Grete Albrecht (17 August 1893 – 5 August 1987) was a German neurologist. After World War II ended in 1945 and women doctors were no longer banned from having contracts with the national health insurance system if their husbands were wage earners, Albrecht helped to reestablish the Hamburg Medical Board and served as a director on the board until 1963.

==Early life and education==
When she was twelve years old, Albrecht decided she wanted to become a doctor; however, her father prohibited her from studying medicine. After he died when she was fifteen, she began attending an all-girls private high school. Because the high school lacked equipment and resources, Albrecht and other female students had to walk to the boys' school to use labs to study hard sciences such as chemistry and physics, which were only made available to them for one hour each day.

==Career==
Albrecht went on to study medicine at the Ludwig-Maximilians-Universität München and the University of Freiburg before attending Kiel University in 1914. Here, she started working in a lab and attending classes at the University Surgical Center in August 1914, just as World War I was beginning. One year later, in 1915, Albrecht passed the Physikum and started clinicals. In 1918, she received her medical license and took the place of a physician who had been stationed at the front line of the ongoing war.

After getting married and having two children, Albrecht had to leave her practice in Berlin and moved to Hamburg, where she began volunteering in the internal medicine and dermatology wards at a local hospital. It was in Hamburg that her interest in mental and neurological diseases began.

In 1928, Albrecht started training at the University Clinic at Marburg University and the University Clinic in Eppendorf.

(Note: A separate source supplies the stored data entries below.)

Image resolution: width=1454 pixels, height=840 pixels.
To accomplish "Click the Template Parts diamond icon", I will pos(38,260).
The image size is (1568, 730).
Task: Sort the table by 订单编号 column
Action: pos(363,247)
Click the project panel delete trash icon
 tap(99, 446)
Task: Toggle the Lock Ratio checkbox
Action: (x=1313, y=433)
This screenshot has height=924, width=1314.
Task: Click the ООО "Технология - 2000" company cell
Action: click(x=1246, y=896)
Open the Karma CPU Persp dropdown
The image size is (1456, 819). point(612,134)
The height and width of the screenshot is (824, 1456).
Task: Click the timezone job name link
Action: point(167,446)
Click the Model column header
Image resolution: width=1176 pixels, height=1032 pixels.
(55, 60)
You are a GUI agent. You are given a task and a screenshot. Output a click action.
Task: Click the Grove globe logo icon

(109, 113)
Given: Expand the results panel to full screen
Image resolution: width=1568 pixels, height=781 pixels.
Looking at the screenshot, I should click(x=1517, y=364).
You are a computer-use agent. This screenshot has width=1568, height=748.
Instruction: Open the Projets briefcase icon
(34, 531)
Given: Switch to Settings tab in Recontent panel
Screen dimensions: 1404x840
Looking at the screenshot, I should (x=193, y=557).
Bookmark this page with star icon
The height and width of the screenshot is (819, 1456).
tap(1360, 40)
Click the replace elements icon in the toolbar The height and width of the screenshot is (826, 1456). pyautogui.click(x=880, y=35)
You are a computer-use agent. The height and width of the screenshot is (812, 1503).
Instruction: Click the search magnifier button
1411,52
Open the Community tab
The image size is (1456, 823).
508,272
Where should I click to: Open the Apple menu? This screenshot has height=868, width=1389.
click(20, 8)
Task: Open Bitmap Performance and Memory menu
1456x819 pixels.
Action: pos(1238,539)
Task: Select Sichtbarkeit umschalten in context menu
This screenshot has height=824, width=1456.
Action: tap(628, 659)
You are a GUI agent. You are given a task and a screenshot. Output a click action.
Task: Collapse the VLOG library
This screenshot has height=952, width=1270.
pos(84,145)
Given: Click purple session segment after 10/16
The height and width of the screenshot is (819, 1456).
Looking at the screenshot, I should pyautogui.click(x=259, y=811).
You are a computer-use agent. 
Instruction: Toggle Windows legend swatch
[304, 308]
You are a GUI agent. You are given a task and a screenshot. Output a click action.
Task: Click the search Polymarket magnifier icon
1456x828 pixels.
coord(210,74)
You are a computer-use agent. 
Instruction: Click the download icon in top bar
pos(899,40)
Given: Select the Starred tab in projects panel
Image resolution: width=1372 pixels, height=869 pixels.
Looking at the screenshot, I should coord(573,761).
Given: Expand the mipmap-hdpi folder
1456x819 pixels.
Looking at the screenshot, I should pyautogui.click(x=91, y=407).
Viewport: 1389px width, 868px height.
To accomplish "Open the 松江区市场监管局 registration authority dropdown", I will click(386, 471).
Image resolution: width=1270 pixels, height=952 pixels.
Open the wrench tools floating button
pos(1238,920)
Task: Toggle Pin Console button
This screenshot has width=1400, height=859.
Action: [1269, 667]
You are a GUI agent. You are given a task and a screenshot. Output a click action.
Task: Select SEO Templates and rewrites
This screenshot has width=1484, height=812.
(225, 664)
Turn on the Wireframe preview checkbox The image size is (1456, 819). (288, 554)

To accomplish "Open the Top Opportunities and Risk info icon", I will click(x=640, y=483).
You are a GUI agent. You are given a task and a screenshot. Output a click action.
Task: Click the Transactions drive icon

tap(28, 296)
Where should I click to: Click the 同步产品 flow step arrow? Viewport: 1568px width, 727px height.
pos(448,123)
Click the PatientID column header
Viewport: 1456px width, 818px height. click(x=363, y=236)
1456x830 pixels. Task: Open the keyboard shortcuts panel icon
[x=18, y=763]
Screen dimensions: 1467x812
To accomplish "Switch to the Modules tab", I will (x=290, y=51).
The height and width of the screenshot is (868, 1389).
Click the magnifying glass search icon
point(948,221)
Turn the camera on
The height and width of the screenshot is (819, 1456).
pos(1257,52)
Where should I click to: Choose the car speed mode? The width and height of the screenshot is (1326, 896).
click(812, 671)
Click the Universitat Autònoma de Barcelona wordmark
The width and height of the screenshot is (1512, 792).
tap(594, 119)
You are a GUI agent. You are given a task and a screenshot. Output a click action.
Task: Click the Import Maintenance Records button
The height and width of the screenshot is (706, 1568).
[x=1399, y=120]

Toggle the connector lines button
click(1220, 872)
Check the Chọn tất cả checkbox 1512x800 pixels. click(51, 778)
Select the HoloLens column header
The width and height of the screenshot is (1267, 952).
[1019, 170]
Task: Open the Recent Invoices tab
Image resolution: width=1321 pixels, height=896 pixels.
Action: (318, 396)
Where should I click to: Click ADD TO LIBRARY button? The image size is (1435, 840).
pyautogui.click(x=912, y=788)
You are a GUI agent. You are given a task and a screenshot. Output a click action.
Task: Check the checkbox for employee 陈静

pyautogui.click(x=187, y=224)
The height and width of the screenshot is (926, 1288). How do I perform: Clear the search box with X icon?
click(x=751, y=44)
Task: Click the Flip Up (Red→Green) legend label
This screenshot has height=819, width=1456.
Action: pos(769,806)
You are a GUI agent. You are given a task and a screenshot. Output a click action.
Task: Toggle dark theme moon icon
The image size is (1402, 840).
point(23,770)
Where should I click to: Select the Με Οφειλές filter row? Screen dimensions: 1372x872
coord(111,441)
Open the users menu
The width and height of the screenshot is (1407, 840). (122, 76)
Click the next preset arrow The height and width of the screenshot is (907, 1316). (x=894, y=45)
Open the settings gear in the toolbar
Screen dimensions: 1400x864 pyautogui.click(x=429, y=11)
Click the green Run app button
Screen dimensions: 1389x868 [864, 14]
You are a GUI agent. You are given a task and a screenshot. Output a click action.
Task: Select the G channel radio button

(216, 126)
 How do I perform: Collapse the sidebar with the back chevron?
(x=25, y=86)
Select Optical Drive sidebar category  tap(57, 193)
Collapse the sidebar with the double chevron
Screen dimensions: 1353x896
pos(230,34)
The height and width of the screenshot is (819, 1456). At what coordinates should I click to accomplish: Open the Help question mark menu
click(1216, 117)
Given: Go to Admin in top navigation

She started practicing as a neurologist in 1931. When the Nazi period began, however, Albrecht was forbidden to have a contract with the national health insurance system because her husband also had a job.

When the Second World War ended in 1945, Albrecht helped to reestablish the Hamburg Medical Board and became a director, a title she held until 1963. She also helped establish the German Medical Women's Association and was vice-president of the Medical Women's International Association from 1958 to 1963.